Arrive la guerre. Il est mobilisé en 1939, « fait aux pattes » en 1940 et très vite libéré. Le voici à nouveau journaliste. À Paris. Sous l’Occupation. Mais oui. Seulement son journal est le plus insolite et insolent des quotidiens : Aujourd’hui. À sa tête, l’inclassable Henri Jeanson, plus que jamais pacifiste. L’entreprise durera de septembre à décembre 1940. Puis une autre équipe reprendra le titre.

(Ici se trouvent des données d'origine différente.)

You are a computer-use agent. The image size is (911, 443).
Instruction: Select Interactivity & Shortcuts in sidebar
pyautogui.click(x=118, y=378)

Desnos a rejoint le groupe des Éditions de Minuit. Le voici clandestin. Écrivain, certes. Mais aussi résistant, semblable à tant de camarades « imprimeurs, porteurs de bombes, déboulonneurs de rails, incendiaires, distributeurs de tracts, contrebandiers, porteurs de messages ». Peut-être même davantage : « Au cœur de la ville impassible j’ai vengé mes frères assassinés… Et d’autres que moi veillent comme moi et tuent… » Il est arrêté le 22 février 1944, interné à Fresnes, transféré à Compiègne, déporté à Buchenwald, d’où il rejoindra Térézin.

Par une étrange prémonition, un de ses derniers poèmes entrevoyait son destin :

« Nous partirons en chantant
En chantant vers nos amours
La vie est brève et bref le temps. »

Jean Mabire.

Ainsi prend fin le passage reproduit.